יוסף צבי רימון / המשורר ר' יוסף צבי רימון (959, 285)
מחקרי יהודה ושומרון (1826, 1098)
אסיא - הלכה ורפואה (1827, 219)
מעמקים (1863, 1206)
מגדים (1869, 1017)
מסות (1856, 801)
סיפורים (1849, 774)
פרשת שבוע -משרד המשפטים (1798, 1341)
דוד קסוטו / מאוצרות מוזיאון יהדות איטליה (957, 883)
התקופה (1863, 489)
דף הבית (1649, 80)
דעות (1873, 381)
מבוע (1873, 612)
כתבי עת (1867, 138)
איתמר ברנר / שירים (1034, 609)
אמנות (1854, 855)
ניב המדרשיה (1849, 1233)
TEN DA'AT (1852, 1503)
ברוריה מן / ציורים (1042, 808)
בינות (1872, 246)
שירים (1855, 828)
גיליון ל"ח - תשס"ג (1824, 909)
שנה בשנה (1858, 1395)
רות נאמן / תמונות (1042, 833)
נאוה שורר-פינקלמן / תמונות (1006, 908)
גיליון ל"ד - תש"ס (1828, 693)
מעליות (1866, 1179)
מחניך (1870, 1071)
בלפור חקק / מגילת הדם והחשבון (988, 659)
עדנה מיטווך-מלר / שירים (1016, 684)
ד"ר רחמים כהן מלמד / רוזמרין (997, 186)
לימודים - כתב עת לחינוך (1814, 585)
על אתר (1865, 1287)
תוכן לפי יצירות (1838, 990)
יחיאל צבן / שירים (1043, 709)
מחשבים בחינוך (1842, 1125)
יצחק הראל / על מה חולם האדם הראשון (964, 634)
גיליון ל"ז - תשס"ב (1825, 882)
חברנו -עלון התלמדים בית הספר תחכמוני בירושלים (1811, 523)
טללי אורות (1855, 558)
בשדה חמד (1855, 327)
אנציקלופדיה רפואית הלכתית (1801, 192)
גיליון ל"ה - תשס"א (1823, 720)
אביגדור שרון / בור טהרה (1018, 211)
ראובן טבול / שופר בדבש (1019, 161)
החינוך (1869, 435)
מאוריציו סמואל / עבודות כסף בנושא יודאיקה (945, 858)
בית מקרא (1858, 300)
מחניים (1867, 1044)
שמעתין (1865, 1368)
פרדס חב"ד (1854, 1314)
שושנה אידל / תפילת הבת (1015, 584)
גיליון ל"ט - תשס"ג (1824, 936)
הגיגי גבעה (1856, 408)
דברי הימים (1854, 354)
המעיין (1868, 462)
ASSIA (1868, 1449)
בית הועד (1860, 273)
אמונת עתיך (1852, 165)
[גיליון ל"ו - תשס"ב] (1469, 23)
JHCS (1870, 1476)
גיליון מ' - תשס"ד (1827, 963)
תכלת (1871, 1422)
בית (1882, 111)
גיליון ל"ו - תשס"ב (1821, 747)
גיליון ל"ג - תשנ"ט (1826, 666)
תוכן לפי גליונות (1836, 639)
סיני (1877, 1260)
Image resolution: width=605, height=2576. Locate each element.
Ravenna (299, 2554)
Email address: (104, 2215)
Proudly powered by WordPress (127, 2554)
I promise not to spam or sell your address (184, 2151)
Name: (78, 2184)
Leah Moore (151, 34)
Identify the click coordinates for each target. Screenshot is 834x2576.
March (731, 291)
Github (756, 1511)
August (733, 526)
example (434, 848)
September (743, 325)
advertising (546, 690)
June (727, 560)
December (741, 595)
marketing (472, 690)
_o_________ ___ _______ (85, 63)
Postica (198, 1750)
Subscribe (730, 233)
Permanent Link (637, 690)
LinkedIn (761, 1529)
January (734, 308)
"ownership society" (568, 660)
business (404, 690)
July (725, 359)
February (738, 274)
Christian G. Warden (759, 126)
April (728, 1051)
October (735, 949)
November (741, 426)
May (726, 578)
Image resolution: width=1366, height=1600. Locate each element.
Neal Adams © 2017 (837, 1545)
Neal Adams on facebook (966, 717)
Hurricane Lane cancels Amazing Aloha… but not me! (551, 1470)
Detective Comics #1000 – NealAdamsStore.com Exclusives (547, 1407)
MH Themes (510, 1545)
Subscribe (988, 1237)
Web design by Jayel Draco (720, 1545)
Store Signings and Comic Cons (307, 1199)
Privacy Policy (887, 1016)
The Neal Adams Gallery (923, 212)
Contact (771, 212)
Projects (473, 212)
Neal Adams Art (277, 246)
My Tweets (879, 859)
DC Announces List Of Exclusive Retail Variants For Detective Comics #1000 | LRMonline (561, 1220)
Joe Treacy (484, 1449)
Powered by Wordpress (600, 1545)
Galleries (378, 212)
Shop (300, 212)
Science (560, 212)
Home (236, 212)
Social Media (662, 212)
· · · · ·
Every record should be given again exactly.

יוסף צבי רימון / המשורר ר' יוסף צבי רימון (959, 285)
מחקרי יהודה ושומרון (1826, 1098)
אסיא - הלכה ורפואה (1827, 219)
מעמקים (1863, 1206)
מגדים (1869, 1017)
מסות (1856, 801)
סיפורים (1849, 774)
פרשת שבוע -משרד המשפטים (1798, 1341)
דוד קסוטו / מאוצרות מוזיאון יהדות איטליה (957, 883)
התקופה (1863, 489)
דף הבית (1649, 80)
דעות (1873, 381)
מבוע (1873, 612)
כתבי עת (1867, 138)
איתמר ברנר / שירים (1034, 609)
אמנות (1854, 855)
ניב המדרשיה (1849, 1233)
TEN DA'AT (1852, 1503)
ברוריה מן / ציורים (1042, 808)
בינות (1872, 246)
שירים (1855, 828)
גיליון ל"ח - תשס"ג (1824, 909)
שנה בשנה (1858, 1395)
רות נאמן / תמונות (1042, 833)
נאוה שורר-פינקלמן / תמונות (1006, 908)
גיליון ל"ד - תש"ס (1828, 693)
מעליות (1866, 1179)
מחניך (1870, 1071)
בלפור חקק / מגילת הדם והחשבון (988, 659)
עדנה מיטווך-מלר / שירים (1016, 684)
ד"ר רחמים כהן מלמד / רוזמרין (997, 186)
לימודים - כתב עת לחינוך (1814, 585)
על אתר (1865, 1287)
תוכן לפי יצירות (1838, 990)
יחיאל צבן / שירים (1043, 709)
מחשבים בחינוך (1842, 1125)
יצחק הראל / על מה חולם האדם הראשון (964, 634)
גיליון ל"ז - תשס"ב (1825, 882)
חברנו -עלון התלמדים בית הספר תחכמוני בירושלים (1811, 523)
טללי אורות (1855, 558)
בשדה חמד (1855, 327)
אנציקלופדיה רפואית הלכתית (1801, 192)
גיליון ל"ה - תשס"א (1823, 720)
אביגדור שרון / בור טהרה (1018, 211)
ראובן טבול / שופר בדבש (1019, 161)
החינוך (1869, 435)
מאוריציו סמואל / עבודות כסף בנושא יודאיקה (945, 858)
בית מקרא (1858, 300)
מחניים (1867, 1044)
שמעתין (1865, 1368)
פרדס חב"ד (1854, 1314)
שושנה אידל / תפילת הבת (1015, 584)
גיליון ל"ט - תשס"ג (1824, 936)
הגיגי גבעה (1856, 408)
דברי הימים (1854, 354)
המעיין (1868, 462)
ASSIA (1868, 1449)
בית הועד (1860, 273)
אמונת עתיך (1852, 165)
[גיליון ל"ו - תשס"ב] (1469, 23)
JHCS (1870, 1476)
גיליון מ' - תשס"ד (1827, 963)
תכלת (1871, 1422)
בית (1882, 111)
גיליון ל"ו - תשס"ב (1821, 747)
גיליון ל"ג - תשנ"ט (1826, 666)
תוכן לפי גליונות (1836, 639)
סיני (1877, 1260)
Image resolution: width=605, height=2576. Locate each element.
Ravenna (299, 2554)
Email address: (104, 2215)
Proudly powered by WordPress (127, 2554)
I promise not to spam or sell your address (184, 2151)
Name: (78, 2184)
Leah Moore (151, 34)
Identify the click coordinates for each target. Screenshot is 834x2576.
March (731, 291)
Github (756, 1511)
August (733, 526)
example (434, 848)
September (743, 325)
advertising (546, 690)
June (727, 560)
December (741, 595)
marketing (472, 690)
_o_________ ___ _______ (85, 63)
Postica (198, 1750)
Subscribe (730, 233)
Permanent Link (637, 690)
LinkedIn (761, 1529)
January (734, 308)
"ownership society" (568, 660)
business (404, 690)
July (725, 359)
February (738, 274)
Christian G. Warden (759, 126)
April (728, 1051)
October (735, 949)
November (741, 426)
May (726, 578)
Image resolution: width=1366, height=1600. Locate each element.
Neal Adams © 2017 (837, 1545)
Neal Adams on facebook (966, 717)
Hurricane Lane cancels Amazing Aloha… but not me! (551, 1470)
Detective Comics #1000 – NealAdamsStore.com Exclusives (547, 1407)
MH Themes (510, 1545)
Subscribe (988, 1237)
Web design by Jayel Draco (720, 1545)
Store Signings and Comic Cons (307, 1199)
Privacy Policy (887, 1016)
The Neal Adams Gallery (923, 212)
Contact (771, 212)
Projects (473, 212)
Neal Adams Art (277, 246)
My Tweets (879, 859)
DC Announces List Of Exclusive Retail Variants For Detective Comics #1000 | LRMonline (561, 1220)
Joe Treacy (484, 1449)
Powered by Wordpress (600, 1545)
Galleries (378, 212)
Shop (300, 212)
Science (560, 212)
Home (236, 212)
Social Media (662, 212)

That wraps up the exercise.